LNet Multi-Rail has implemented the ability for multiple interfaces to be used on the same LNet network or across multiple LNet networks. The LNet Health feature adds the ability to resend messages across different interfaces when interface or network failures are detected. This allows LNet to mitigate communication failures before passing the failures to upper layers for further error handling. To accomplish this, LNet Health depends on health information reported by the LND and underlying fabrics such as MLX and OPA.
LNet Health will monitor three different types of failures:
- local interface failures as reported by the underlying fabric
- remote interface failures as reported by the remote fabric
- network timeouts.
Each one of these classes of failures are dealt with separately at the LNet layer. The implementation of this health feature at the LNet layer allows LNet to re-transmit messages across different types of interfaces.

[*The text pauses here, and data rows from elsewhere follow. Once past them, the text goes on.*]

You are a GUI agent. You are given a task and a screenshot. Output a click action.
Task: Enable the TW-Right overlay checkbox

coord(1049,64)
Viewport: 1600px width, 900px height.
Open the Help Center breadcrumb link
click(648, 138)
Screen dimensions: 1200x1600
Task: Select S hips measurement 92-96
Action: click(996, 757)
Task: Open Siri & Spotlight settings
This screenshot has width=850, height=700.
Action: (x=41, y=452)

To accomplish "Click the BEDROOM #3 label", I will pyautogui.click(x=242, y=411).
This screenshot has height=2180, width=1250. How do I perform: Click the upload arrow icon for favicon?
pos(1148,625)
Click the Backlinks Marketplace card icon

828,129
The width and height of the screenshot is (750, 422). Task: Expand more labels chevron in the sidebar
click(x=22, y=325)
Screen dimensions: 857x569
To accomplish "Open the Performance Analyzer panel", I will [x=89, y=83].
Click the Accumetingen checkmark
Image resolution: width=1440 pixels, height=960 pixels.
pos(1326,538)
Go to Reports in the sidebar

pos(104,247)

For example if a peer has both MLX and TCP interfaces and a transmit error is detected on one of them then LNet can re-transmit the message on the other available interface, provided the peer exists on both networks.
- LNet shall make best effort to deliver the message to a node that is directly connected, whether that is the final destination of the message or a router in a chain of routers to the final destination.
- LNet shall re-transmit LNet messages (PUT/GET/ACK/REPLY) over the different local and remote interfaces available.
- Provide a global timeout mechanism for timing out if ACK/REPLY are not received for their respective PUT/GET.
- Handle o2iblnd timeouts and errors.
- Handle socklnd timeouts and errors.
- Feature testable via LUTF.
- LNet shall not be responsible for end-to-end message reliability
- This feature will not add any health functionality to LNDs other than o2iblnd and socklnd. gnilnd, etc will not be modified.
Key Milestones and Deliverables
|Scope and Requirements||Scope and Requirements Document|
|High-level Design||High-level Design Document|
|Unit Test Plan||Unit Test Plan Document|
|Unit Test Infrastructure||LNet Unit Test Framework Infrastructure improvement|
|Unit Test Plan Development and execution||LUTF Test Scripts & Reports|
|Regression Testing||Test Reports|
|Test & Fix|
This section will detail the LNet Health Solution requirements.
The requirements are broken down into separate categories as described below
|Configuration (cfg)||All requirements which specify the user interaction with the LNet Health Feature|
|LNet Driver (lnd)||All requirements which specify LND behavior|
|LNet (lnt)||All requirements which specify LNet Health behavior|
|Statistics (stt)||All requirements which specify LNet Health Statistics|
|Backward Compatibility (bck)||All requirements which specify how new Multi-Rail systems shall interact with old systems|
|Debugging (dbg)||All requirements which specify debugging features of the LNet Health Project|
|Testing (tst)||All requirements which specify how LNet Health will be tested|
|Documentation (doc)||All requirements which specify the LNet Health feature documentation|
Each requirement will fall into one of these classes
|REQUIRED||Core requirement must be implemented|
|DESIRED||Requirement is deemed as an enhancement which can be implemented at a later date|
Each requirement will be in one of the following statuses
|ACCEPTED||Requirement has been reviewed and accepted for implementation|
|IN-PROGRESS||Requirement is being reviewed.|
|REJECTED||Requirement has been reviewed and rejected for implementation. It will not be covered in the HLD or the implementation.|
This word, or the terms "REQUIRED" or "MUST", mean that the definition is an absolute requirement of the specification.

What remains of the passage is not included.